His service and sacrifice of life must continue to inspire the masses to work toward the dream of ‘Justice for all’ whether they are able to live to see it come to pass or not. The people’s cry for CHANGE, echoes on, always waiting for a symbolic leader to answer. The attack is on ignorance, discrimination, poverty, and disease; not on a particular people.

BLACK FEET
by Dorothy Guyton

Move fast little black feet Master needs a drink
He awaits the arrival of the cold well water
Keep your black feet moving no time to rest or think
Aunt Suckie is chopping cotton; so is your six year old daughter

Move fast black feet to quickly birth your slave baby
One day in bed a luxury; back to work back to history
Recuperation denied; a gift from God to only gentility.
With coarse matted hair and dark brown skin you be no lady.

Move fast black feet the hounds are on your scent
Keep pushing on to the promised land where you can be
A free black person no longer for sale or rent
A place where big noses and lips are treated with humanity.

Move fast black feet stand in line to protest
Your right to be counted to vote for president
Still learning to read and spell to speak eloquent
Rising each day free to give and do your best.

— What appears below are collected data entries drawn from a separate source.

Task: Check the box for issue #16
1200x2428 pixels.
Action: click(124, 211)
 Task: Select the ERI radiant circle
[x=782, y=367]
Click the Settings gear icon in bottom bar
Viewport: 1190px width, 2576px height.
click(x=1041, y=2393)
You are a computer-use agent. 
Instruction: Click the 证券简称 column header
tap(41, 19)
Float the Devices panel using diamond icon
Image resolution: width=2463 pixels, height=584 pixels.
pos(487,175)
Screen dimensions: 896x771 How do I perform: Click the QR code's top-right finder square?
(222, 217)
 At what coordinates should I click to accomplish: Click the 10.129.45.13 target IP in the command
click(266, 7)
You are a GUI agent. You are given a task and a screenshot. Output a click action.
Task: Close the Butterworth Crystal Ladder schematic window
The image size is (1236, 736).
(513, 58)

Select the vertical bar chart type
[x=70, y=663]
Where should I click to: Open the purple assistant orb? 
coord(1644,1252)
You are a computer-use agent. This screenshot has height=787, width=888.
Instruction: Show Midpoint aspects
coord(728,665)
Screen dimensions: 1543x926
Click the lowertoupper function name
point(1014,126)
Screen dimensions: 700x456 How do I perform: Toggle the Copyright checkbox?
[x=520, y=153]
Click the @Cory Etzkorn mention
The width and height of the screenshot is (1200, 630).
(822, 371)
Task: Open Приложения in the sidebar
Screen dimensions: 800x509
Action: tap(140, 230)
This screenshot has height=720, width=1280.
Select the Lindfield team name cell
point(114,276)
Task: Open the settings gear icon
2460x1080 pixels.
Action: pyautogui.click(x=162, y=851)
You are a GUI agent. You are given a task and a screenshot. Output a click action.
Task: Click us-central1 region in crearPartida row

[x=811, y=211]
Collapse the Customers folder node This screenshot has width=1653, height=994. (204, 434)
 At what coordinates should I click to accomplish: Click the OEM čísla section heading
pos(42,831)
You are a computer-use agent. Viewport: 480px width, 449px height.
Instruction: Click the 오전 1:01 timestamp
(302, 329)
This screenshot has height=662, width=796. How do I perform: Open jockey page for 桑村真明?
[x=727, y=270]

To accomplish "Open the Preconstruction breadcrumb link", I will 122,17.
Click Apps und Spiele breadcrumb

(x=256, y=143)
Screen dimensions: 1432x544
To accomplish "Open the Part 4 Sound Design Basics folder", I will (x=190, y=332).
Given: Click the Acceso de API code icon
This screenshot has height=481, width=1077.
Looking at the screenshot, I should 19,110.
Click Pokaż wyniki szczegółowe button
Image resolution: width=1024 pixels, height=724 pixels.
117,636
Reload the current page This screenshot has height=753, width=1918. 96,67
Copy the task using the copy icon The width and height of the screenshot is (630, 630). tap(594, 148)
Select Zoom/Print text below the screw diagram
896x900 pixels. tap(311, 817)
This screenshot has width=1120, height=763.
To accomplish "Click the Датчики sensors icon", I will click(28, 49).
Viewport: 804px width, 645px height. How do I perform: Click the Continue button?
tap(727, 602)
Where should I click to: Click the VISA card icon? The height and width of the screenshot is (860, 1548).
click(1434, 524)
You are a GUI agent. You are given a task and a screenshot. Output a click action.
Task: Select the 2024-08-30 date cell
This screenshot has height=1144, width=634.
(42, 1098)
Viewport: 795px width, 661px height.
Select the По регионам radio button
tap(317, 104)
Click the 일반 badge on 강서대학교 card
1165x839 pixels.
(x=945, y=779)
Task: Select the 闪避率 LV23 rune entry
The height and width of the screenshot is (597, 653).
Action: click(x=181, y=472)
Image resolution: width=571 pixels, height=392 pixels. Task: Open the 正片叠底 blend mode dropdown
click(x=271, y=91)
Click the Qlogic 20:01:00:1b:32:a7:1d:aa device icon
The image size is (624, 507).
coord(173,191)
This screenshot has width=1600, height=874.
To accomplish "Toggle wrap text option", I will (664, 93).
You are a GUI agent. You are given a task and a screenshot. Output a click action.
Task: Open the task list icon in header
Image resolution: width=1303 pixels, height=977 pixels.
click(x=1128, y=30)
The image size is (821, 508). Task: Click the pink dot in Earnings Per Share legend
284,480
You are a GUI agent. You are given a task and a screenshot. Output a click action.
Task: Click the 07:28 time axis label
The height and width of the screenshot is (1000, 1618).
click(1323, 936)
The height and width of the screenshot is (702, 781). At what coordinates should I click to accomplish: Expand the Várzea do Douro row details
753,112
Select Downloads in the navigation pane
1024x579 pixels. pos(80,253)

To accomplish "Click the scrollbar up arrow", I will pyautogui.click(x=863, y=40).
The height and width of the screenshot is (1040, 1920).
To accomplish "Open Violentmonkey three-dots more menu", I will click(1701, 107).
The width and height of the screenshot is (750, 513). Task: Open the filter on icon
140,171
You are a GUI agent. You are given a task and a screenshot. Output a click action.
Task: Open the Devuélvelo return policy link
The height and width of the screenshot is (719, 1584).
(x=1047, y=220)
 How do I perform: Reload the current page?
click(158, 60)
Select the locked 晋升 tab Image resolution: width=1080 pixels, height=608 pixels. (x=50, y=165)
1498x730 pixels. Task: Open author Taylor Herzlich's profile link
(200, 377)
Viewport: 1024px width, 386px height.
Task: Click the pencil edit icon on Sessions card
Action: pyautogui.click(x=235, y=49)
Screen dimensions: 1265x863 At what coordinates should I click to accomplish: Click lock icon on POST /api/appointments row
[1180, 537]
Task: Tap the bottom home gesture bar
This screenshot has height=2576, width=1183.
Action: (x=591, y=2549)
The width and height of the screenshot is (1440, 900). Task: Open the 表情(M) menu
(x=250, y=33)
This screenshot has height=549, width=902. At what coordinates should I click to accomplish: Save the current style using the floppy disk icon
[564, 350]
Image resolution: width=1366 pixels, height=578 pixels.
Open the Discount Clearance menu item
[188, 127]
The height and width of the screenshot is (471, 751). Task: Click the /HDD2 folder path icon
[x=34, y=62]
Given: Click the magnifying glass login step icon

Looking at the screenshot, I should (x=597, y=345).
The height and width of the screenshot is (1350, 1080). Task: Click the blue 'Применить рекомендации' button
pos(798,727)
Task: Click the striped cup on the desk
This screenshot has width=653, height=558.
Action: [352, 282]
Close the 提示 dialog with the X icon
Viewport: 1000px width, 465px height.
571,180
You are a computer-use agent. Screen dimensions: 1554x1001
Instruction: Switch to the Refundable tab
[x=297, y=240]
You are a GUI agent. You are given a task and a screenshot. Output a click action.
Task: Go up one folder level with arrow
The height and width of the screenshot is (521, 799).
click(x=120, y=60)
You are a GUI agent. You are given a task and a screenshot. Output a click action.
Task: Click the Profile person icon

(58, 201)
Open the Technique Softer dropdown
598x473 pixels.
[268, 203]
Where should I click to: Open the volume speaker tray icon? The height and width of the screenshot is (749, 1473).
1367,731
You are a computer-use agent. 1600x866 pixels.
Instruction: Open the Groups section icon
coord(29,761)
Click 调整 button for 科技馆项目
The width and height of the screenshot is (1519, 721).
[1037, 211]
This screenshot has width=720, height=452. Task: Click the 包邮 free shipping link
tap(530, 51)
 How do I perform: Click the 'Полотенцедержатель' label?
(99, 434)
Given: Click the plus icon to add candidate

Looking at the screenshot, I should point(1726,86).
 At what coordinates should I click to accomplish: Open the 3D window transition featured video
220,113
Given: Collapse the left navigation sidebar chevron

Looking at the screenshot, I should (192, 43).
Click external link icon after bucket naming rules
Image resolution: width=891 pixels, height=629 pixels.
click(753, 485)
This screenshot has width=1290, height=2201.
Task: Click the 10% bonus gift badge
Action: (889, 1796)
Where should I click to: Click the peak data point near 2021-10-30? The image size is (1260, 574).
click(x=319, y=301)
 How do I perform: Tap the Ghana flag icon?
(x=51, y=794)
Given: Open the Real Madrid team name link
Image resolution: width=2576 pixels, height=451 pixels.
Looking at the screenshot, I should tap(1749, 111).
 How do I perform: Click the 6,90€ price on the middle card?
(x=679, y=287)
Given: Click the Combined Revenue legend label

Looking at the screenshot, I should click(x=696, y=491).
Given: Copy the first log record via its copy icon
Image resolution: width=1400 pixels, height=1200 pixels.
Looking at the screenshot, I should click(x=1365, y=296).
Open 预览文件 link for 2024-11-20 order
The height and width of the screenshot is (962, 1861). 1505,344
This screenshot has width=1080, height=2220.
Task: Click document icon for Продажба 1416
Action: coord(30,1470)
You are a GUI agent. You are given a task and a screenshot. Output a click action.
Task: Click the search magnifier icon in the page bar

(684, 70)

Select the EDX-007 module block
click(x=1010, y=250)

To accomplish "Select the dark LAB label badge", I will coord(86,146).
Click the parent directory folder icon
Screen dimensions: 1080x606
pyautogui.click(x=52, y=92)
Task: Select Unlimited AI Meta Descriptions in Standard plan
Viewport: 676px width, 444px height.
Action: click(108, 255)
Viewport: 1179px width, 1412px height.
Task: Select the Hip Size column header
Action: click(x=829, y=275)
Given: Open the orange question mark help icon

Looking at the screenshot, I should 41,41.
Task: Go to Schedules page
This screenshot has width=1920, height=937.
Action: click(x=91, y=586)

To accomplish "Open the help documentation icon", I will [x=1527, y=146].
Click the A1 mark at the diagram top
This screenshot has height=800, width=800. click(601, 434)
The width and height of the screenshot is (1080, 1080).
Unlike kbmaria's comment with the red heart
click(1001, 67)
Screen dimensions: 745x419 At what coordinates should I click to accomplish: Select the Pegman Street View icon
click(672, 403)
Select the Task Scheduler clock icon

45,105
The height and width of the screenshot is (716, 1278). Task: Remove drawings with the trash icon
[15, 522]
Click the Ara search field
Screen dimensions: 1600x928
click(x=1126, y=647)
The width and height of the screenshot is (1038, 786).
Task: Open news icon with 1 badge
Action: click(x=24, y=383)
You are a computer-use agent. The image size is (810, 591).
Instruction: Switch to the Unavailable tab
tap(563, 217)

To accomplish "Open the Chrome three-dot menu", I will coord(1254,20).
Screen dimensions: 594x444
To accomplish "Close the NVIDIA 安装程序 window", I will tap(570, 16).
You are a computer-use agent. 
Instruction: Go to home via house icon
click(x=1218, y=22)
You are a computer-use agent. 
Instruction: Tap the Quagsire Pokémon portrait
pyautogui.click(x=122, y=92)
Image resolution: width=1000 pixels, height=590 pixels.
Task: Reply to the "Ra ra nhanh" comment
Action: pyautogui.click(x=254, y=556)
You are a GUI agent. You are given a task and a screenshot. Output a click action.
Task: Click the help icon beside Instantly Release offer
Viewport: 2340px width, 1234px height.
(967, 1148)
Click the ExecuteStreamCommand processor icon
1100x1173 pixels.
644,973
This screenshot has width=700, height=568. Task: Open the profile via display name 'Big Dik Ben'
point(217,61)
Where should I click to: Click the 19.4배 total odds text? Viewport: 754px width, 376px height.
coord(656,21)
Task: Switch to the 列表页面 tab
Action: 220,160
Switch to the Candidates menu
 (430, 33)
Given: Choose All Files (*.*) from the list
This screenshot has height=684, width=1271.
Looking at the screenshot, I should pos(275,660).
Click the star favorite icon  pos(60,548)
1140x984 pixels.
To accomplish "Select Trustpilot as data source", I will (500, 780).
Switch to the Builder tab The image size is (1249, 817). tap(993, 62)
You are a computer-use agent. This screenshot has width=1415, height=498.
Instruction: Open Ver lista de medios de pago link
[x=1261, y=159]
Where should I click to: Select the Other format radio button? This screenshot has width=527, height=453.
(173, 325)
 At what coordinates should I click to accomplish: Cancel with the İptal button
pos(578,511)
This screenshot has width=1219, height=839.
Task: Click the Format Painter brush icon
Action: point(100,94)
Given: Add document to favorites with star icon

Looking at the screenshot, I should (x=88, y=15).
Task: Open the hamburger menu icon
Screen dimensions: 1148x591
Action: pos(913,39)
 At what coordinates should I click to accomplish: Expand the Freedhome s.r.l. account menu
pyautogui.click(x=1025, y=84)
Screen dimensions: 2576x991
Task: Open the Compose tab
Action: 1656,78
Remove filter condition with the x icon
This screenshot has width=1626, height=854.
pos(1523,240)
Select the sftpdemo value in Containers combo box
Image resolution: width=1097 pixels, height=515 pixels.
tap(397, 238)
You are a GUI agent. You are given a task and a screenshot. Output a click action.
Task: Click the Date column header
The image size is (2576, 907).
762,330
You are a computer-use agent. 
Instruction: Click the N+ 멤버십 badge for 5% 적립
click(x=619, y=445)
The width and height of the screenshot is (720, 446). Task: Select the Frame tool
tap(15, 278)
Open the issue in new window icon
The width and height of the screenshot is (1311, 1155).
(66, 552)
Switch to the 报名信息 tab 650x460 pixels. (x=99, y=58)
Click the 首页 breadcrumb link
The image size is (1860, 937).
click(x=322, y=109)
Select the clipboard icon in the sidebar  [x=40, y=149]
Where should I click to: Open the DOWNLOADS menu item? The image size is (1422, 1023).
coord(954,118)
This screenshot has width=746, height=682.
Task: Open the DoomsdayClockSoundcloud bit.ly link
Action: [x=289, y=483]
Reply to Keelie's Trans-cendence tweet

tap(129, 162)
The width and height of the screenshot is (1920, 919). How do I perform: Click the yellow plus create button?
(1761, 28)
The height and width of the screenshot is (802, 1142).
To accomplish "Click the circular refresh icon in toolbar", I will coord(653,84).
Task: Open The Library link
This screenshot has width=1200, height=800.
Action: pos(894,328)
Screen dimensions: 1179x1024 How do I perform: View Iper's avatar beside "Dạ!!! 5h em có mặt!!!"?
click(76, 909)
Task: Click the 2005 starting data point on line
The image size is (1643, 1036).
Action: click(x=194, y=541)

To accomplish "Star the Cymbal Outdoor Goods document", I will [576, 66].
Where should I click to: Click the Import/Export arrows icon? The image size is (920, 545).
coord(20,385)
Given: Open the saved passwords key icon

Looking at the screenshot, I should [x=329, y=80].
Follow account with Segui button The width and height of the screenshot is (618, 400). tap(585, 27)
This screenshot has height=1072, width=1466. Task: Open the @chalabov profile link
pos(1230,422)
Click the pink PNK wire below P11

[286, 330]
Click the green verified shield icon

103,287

Move fast black feet its time to go to college
To sit where science, history, and math are being taught
To enter into that new Garden of Eden; price paid for knowledge
Through blood shed and tears it was earned and bravely fought.

Move fast black feet the bullets are whizzing by
Innocent life struck down on streets by thugs
In darkness they hide to conceal their identity their mugs
Black feet survived so much to live forget and now die

Move fast black feet to remind our people of the past
To tell them freedom is flighty and doesn’t always last
To remember black feet toiled once upon a time
For stripes upon the back and for sale for not a crime

Move fast black feet to the picket lines once again
Raise voices and hands that loudly ask can you see me
We all have fought to live and to forever live life free
For every ethnicity of people who ever claimed to be human

Move fast black feet for while all of you slept
Jim Crow’s Law came back into today it stealthily crept
Nappy hair, monkey brains is the story now being told
Back to the bidder’s block, Look! A negro is being sold.